We had booked tickets on Amtrak two days prior that would deliver us from Grand Junction to Colorado’s capital city by early evening from a weekend in Cow Town. The following day we had plans to meet family from both sides of my wedded aisle and see the Colorado Western Stock Show — now in its 112th year of celebration — before jumping back on the train early Sunday morning with a projected arrival back in Grand Junction of 4 p.m.
Things went swimmingly well. On Friday the train left the station at Highway 6 and 50 in Grand Junction right on time, and we steadily crept up, up and over the Continental Divide passing through 40 tunnels and at least a dozen bald eagles before pulling in to Union Station just after dark. Being car-less, and a bit challenged as for using mass transit, I chose a hotel that was right next to the train station so that we could find our lodging right away upon arrival, while also being close enough to the boarding platform early Sunday that we wouldn’t require a cab for our return trip. My mom’s sister, who lives on the Front Range, had agreed to taxi us Saturday morning from our lodging over to the Coliseum where the marvelous rodeos and trade shows are held. We met at 10 a.m., received a quick tour of downtown Denver, and got to the 2018 inaugural rodeo Saturday morning at 11 a.m.
We had a great day. We watched the cowboys duel with the cows, and saw cowgirls run cloverleafs around barrels in super-fast time. We wandered through an original Western art show, and picked our way past tacky rubber tomahawks and rhinestone-covered ball caps. There was something for everyone there. My aunt and I even considered buying new vacuums! By mid-day we said goodbye to Aunt Brangwyn who had another obligation, and we grabbed bags of popcorn and sodas to watch a second rodeo. After the show I indulged myself in a new felt wide-brimmed hat that was custom-fitted to my head, and then we left the arenas behind in search of finding other family members from another side of my family who were playing in a band out in the suburbs of Denver.

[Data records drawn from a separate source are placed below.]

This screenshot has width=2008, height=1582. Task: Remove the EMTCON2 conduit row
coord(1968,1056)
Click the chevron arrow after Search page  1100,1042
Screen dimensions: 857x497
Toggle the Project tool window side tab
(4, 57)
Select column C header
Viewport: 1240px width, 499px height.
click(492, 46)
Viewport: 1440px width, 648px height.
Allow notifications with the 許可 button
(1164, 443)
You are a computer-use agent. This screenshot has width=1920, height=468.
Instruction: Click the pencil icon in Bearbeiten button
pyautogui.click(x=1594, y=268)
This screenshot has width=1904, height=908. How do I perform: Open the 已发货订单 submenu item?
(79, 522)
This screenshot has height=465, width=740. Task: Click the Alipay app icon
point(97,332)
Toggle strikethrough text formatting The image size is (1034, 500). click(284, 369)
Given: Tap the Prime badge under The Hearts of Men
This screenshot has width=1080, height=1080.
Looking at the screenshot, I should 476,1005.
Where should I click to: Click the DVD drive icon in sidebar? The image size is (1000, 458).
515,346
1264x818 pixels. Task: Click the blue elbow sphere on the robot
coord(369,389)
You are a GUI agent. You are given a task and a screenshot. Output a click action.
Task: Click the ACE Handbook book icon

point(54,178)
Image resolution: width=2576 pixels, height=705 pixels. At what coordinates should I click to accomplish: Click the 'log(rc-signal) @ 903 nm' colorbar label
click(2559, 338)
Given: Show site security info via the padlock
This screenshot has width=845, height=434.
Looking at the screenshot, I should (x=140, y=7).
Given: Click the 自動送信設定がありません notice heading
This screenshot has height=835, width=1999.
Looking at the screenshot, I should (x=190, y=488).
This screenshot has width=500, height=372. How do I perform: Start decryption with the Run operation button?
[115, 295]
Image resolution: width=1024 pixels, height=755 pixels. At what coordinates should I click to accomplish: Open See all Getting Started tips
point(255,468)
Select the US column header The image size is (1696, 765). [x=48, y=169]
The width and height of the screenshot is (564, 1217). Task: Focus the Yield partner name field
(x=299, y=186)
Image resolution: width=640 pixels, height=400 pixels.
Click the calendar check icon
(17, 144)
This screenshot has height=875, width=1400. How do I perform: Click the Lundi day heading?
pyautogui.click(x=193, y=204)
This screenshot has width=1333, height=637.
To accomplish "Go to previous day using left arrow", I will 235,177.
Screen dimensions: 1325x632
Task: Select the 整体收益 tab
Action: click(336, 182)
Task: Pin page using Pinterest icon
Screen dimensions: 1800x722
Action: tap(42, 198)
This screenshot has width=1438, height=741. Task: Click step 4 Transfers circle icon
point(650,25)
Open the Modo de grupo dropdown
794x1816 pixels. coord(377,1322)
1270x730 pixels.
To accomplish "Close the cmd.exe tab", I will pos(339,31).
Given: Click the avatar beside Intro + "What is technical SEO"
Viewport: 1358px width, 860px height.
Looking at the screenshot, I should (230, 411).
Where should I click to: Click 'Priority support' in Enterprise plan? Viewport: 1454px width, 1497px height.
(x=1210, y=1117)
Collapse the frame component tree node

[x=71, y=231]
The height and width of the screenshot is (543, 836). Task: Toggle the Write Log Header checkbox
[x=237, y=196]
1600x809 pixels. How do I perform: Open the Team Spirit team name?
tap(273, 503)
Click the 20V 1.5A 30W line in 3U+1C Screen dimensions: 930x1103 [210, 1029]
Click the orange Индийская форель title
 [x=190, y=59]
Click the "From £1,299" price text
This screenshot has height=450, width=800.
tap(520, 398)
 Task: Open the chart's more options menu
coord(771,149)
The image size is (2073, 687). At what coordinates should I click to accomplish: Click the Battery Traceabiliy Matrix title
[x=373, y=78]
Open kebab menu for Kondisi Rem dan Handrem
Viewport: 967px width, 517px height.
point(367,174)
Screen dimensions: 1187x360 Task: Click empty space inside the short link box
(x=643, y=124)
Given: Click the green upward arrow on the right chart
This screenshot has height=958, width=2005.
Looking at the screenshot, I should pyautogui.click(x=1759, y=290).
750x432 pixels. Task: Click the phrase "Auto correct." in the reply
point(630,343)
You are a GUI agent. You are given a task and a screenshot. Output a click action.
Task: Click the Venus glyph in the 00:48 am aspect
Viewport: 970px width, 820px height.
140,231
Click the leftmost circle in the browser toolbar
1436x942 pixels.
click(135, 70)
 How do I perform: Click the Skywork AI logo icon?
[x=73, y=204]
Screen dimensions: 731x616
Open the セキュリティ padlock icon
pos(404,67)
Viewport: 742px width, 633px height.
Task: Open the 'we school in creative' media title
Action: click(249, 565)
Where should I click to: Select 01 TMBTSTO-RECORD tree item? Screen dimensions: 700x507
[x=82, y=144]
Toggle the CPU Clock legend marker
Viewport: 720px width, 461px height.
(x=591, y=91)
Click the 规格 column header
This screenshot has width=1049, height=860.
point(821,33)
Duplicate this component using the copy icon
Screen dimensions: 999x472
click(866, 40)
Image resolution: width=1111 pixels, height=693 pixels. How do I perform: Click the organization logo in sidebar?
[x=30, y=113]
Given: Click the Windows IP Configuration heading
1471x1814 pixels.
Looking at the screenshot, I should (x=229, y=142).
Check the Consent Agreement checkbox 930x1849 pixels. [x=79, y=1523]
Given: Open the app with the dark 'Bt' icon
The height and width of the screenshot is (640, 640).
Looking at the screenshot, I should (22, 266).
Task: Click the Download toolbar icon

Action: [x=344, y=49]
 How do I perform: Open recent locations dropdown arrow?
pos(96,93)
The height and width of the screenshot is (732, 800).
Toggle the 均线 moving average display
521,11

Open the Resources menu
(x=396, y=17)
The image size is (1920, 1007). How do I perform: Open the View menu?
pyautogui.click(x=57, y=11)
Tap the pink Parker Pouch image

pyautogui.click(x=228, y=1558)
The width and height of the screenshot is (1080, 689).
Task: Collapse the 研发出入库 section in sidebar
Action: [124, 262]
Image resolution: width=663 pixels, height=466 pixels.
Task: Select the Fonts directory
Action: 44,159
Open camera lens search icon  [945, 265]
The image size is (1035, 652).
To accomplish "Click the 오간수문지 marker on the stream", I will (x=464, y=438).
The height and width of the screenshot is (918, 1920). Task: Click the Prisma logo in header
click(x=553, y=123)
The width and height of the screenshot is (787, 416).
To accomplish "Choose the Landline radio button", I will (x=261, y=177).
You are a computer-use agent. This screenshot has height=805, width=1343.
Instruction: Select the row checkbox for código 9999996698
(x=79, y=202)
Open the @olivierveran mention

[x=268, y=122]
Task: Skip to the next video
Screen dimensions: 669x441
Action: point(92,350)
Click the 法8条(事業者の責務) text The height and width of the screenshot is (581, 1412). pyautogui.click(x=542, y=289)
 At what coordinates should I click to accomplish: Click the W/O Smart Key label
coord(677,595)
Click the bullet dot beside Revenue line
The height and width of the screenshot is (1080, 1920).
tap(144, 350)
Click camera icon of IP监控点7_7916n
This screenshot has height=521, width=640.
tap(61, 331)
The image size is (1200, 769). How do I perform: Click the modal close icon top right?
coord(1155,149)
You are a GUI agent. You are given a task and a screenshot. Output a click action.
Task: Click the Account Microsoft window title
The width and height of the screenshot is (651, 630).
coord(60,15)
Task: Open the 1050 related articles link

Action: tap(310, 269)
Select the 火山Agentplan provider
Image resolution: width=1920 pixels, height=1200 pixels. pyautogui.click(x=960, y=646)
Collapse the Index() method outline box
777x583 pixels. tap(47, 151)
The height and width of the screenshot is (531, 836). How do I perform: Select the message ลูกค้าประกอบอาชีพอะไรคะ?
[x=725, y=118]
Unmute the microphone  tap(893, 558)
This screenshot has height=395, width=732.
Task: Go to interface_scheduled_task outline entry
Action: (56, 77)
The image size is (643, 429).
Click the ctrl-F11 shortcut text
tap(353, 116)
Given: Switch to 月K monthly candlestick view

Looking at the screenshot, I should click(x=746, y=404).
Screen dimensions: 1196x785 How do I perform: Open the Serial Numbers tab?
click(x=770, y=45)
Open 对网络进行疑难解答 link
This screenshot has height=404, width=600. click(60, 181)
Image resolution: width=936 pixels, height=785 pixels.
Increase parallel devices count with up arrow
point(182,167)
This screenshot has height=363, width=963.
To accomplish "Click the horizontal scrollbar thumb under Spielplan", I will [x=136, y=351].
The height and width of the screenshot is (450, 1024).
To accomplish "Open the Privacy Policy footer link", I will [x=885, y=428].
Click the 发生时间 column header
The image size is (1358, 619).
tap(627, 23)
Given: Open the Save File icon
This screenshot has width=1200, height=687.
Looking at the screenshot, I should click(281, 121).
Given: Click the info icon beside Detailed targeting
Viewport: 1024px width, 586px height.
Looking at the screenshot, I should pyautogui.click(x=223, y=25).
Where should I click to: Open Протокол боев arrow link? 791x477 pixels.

Thanks to the help of Uber we were delivered to a dive in Lakewood, upon which we got reacquainted with cousins I hadn’t seen for years. We listened to great old rock and roll music, nibbled on classic bar burgers, and danced to a few sets. After saying goodbye to our cousins, we grabbed an Uber back downtown and hit the hay.
Our Amtrak tickets reported an 8 a.m. departure from Union Station, so bleary eyed, we showed up at the ticket counter Sunday morning only to be told the train was eight hours late. It took a minute for the stunning information to sink in, but I told my husband, “There was a reason I had you keep your room key. Let’s go back to the hotel and get some sleep.”
There are times in our lives — and we all have them — when you lose a day to quirks in scheduling. How to get through such unplanned disruptions without too much disappointment is the key. When the information sunk in, I admitted to not being surprised that the westbound Zephyr would be impacted by the terrible winter weather on the East Coast. Just like planes and other forms of traffic, trains were having a tough time getting unstuck from the cyclone vortex of snow that had exploded over the Midwest and New England.
Exhausted from the prior day’s whirlwind of events and visits, we had been eager to get back on the train and relax all the way home. But now we had to wait eight hours before taking a tiring ride back over the mountain in the dark, with no lovely scenery or wildlife to watch. If we’d had the option to fly home, we would have given it serious consideration.
While I think that Moab got slighted by SkyWest’s desertion of its previous air service contract a few years back, and I feel that our tax-funded capitalistic airline deal should serve our capital city and not Colorado’s, that’s how big business and politics often shakes out. Some local business folks argued in favor of the Denver route in the belief that it would funnel more tourists to Moab. And the Grand County Council agreed. But the route won’t be helpful for many of us who have business meetings, college students and medical appointments on the Wasatch Front.